--- READING PASSAGE ---
☆ ☆ ☆

NOT FINAL UNTIL TIME EXPIRES TO FILE REHEARING
MOTION AND, IF FILED, DETERMINED
IN THE DISTRICT COURT OF APPEAL
OF FLORIDA
SECOND DISTRICT
RUBIN J. BROOKS, JR., )
)
Appellant, )
)
v. ) Case No. 2D16-2105
)
STATE OF FLORIDA, )
)
Appellee. )
)
Opinion filed May 16, 2018.
Appeal from the Circuit Court for
Hillsborough County; William Fuente,
Judge.
Howard L. Dimmig, Public Defender and
Steven G. Mason, Special Assistant Public
Defender, Bartow, for Appellant.
Pamela Jo Bondi, Attorney General,
Tallahassee, and Kiersten E. Jensen,
Assistant Attorney General, Tampa,
for Appellee.
LUCAS, Judge.
Faye Kitchen and Shannon Thomas (a/k/a "Funko") were found dead
inside Ms. Kitchen's home in the early evening hours of November 12, 2011. Police
detectives investigating the scene suspected they had likely been beaten to death, and
the ensuing investigation would reveal a trail of evidence that appeared to implicate
Rubin Brooks. In addition to that evidence, the State called a former cellmate of Mr.
Brooks who recounted Mr. Brooks offering a late night, confessional prayer about the
two victims. Because the circuit court deprived Mr. Brooks of the opportunity to
impeach that former cellmate's testimony, we must reverse the final judgments and
convictions of first-degree murder and remand this case for a new trial.

☆ ☆ ☆

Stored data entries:
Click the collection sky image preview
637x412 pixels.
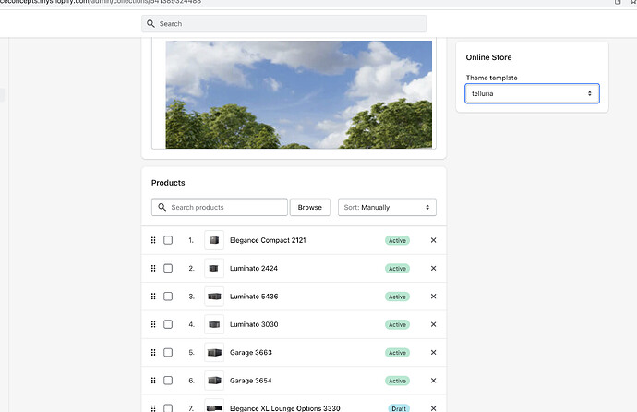click(x=298, y=94)
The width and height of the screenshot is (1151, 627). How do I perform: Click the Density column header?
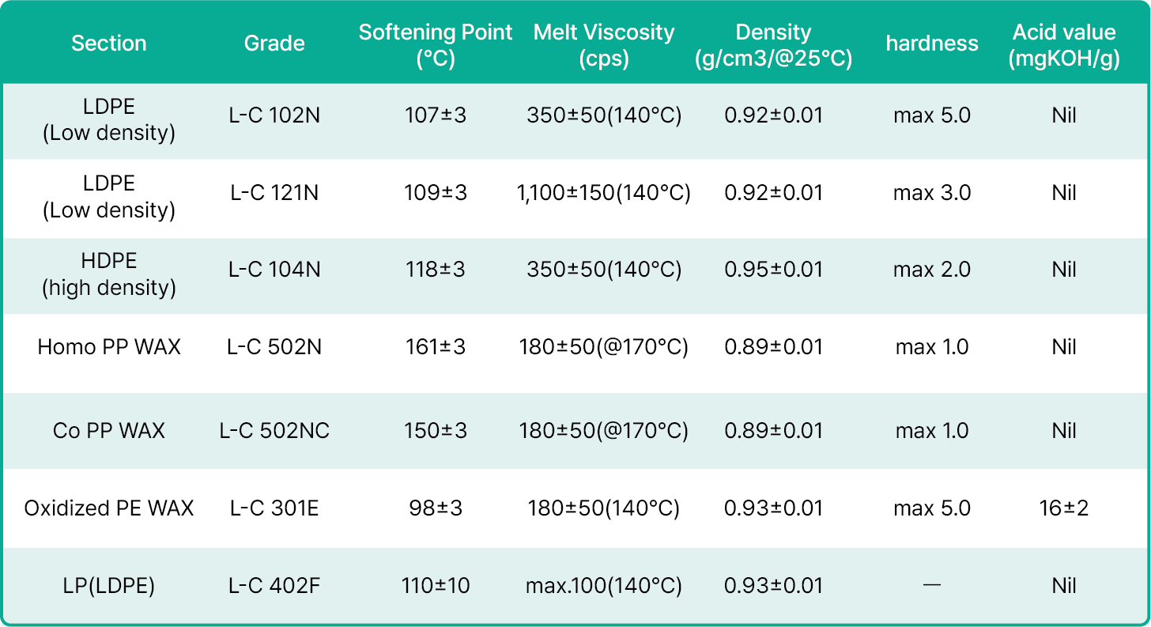click(773, 45)
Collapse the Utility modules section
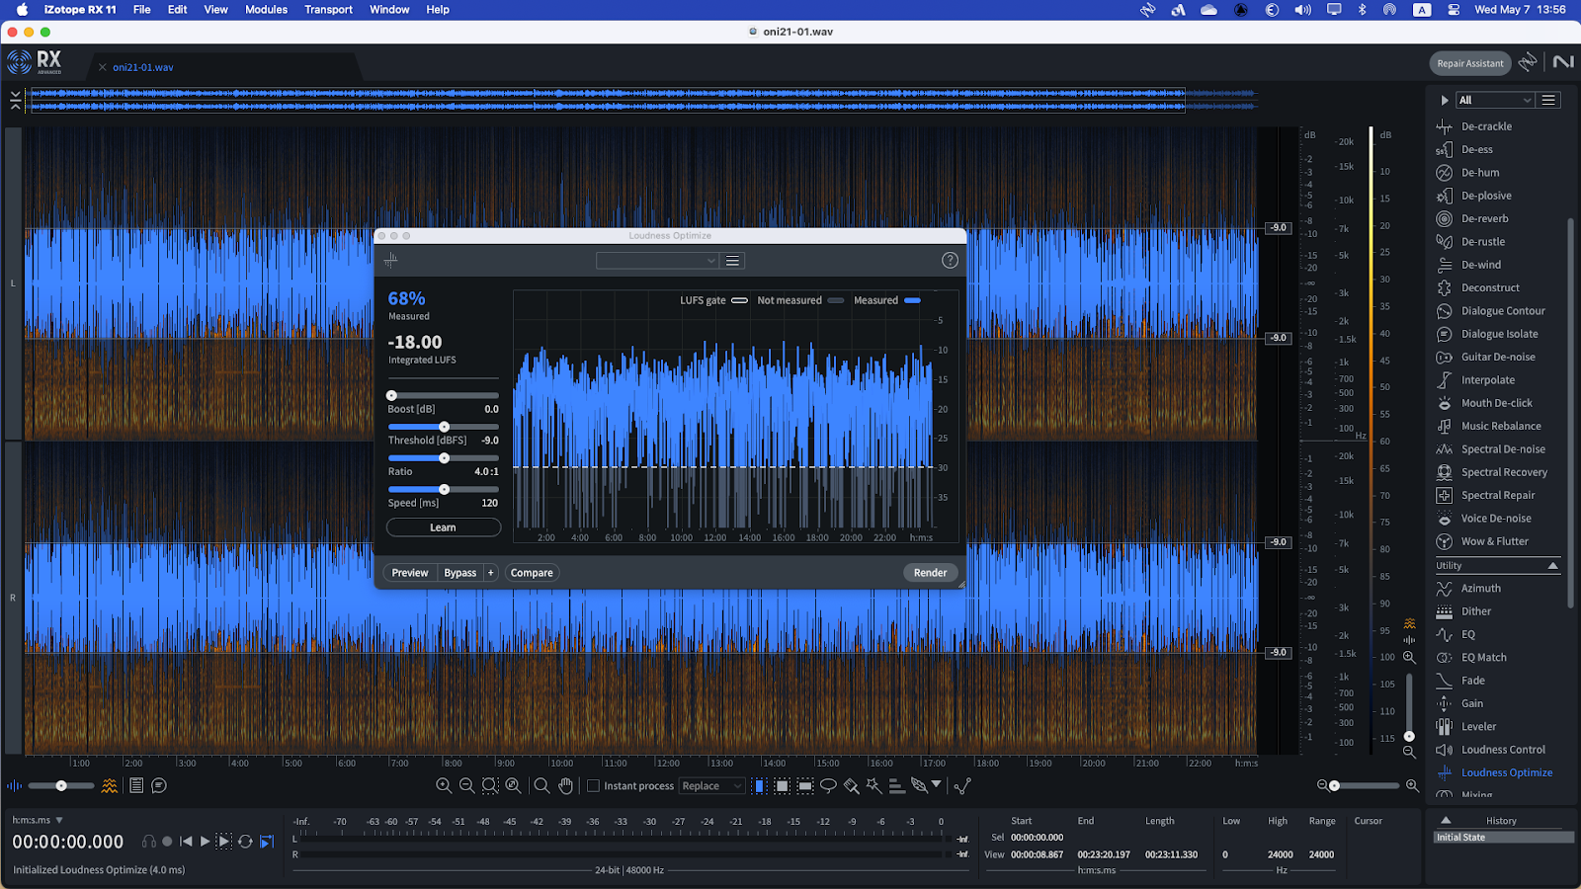 [x=1552, y=566]
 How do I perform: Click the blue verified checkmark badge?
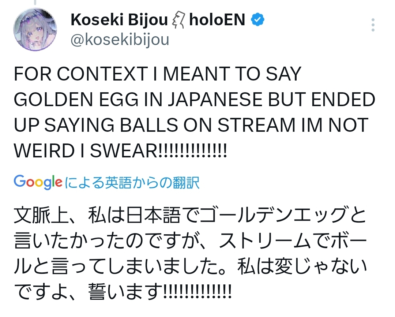(x=257, y=20)
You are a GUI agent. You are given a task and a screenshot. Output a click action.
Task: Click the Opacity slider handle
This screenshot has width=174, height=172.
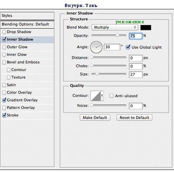(x=118, y=35)
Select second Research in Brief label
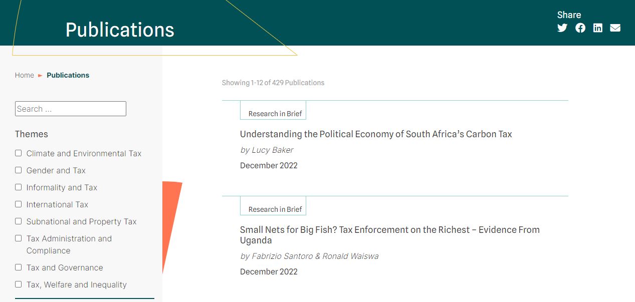This screenshot has height=302, width=635. pos(275,209)
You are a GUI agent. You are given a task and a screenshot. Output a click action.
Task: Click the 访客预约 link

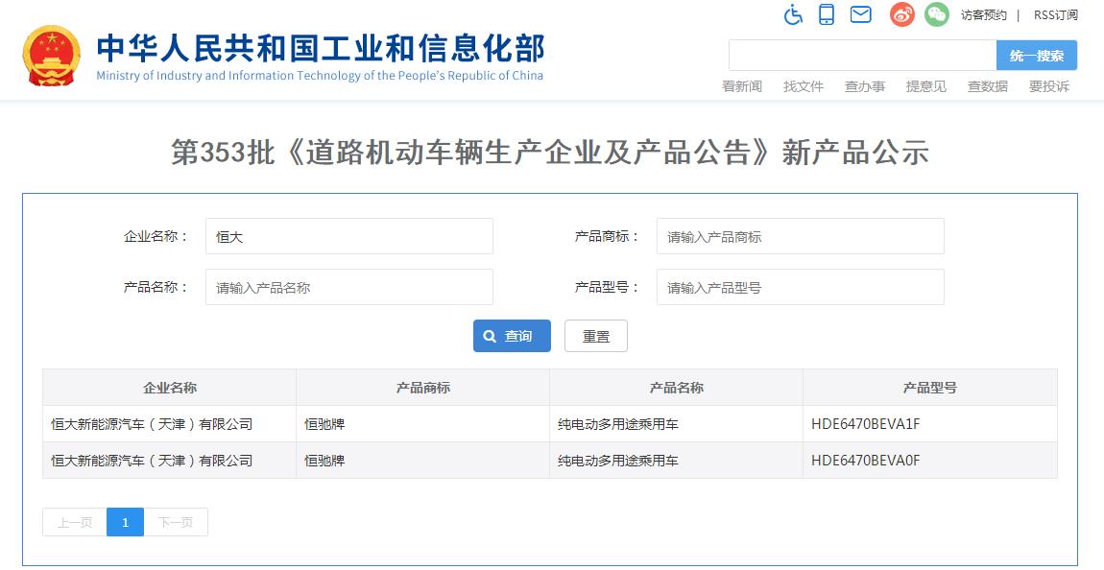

☆ ☆ ☆

--- ASSIGNED TASK A ---
Answer these questions from the court opinion, one per line:
(i) What is the case number?
(ii) On what date were the two victims found dead?
(iii) From which county's circuit court was the appeal taken?
--- ASSIGNED TASK B ---
Extend the court opinion on the appeal of Rubin J. Brooks, Jr., writing on from the end of its last sentence.
The records play no part in what comes next.

--- WRITTEN RESPONSE A ---
(i) 2D16-2105
(ii) November 12, 2011
(iii) Hillsborough County

--- WRITTEN RESPONSE B ---
Mr. Brooks and Funko had a history of drug transactions with one another
in Plant City, the latter selling the former crack cocaine on some occasions, while on
other occasions, Mr. Brooks would act as a middleman for Funko. But the two had
something of a falling out when Funko put a gun to Mr. Brooks' mouth in what may have
been a dispute over money.
A few days later, however, in the predawn hours of November 12, 2011,
the two men were together again, taking part in an extended sale of crack cocaine to a
third party in a mobile home in Plant City. Having sold all they could, at around 5:30
a.m., they were dropped off at Ms. Kitchen's house in Plant City to make more crack.
This was the last time Funko was seen alive. A medical examiner determined that
Funko and Ms. Kitchen were likely killed in their sleep inside Ms. Kitchen's home; it was
later stipulated that both victims died on November 12, 2011.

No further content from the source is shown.